Thank you for the edit addig the example with 100% chocolate bar.
I think we can close it here.
But if you have time I feel like I dont get it...
I have two problems.
Fig 1: Printscreen from the webpage, photo of packaging top, composition bottom
What I know
harvest cacao pods → remove beans with pulp → fermentation → drying → remove shell from each bean = extract nib → grind nibs to paste called chocolate liquor → separate into two parts by pressing: cocoa solids and cocoa butter → cocoa solids are grinded into powder calle cocoa powder we bake with
Cocoa solids has to be brown and cocoa butter is yellow-ish.
Problems I see
1)
On the packaging there is '33,1 % min cocoa solids'. Which has to result in brown chocolate.
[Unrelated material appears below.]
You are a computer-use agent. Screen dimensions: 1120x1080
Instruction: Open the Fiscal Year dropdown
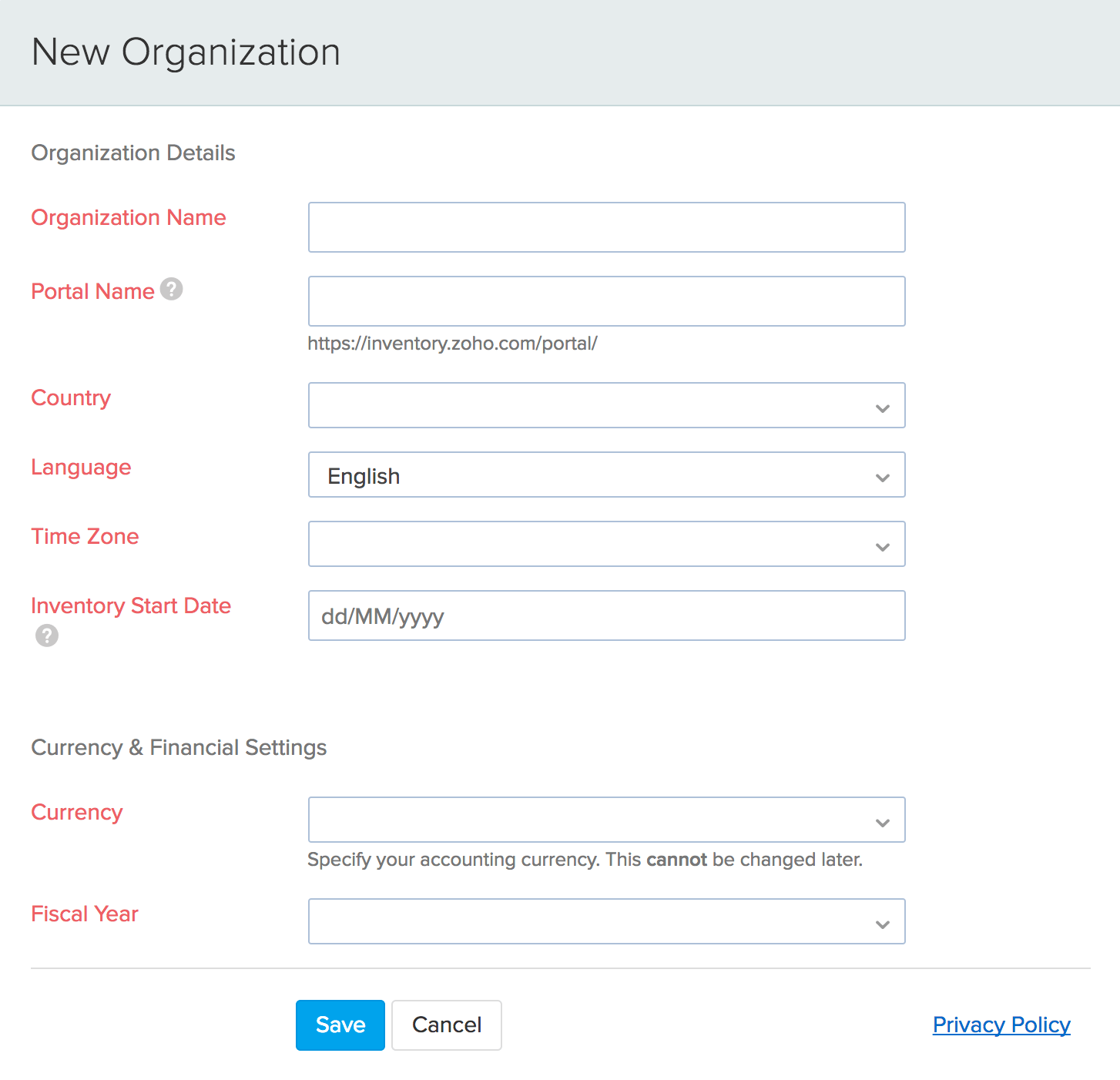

Solution: Callebaut has misleading information on labeling or cacao solids are not brown. Both is unlikely since Callebaut is huge company and I know a cocoa powder I bake with is brown.
2)
@Kerry Beal said: cocoa = cocoa butter + cocoa mass. I understand cocoa mass as cocoa solids.
Thus we have an equation: cocoa = cocoa butter + cocoa solids
In the Fig 1 they state '33,1 % min. cocoa' under that there is '34.6 % cocoa butter'.
cocoa = cocoa butter + cocoa solids
33,1 % = 34,6 % + cocoa solids
In order this equation holds true:
33,1 % = 34,6 % - 1,5 %
Which is absolutely nonsense to have negative amount of an ingredient. And I have no idea whats wrong.
I am sorry it propably seems like a small thing but its my nature, I want to understand the world clearly.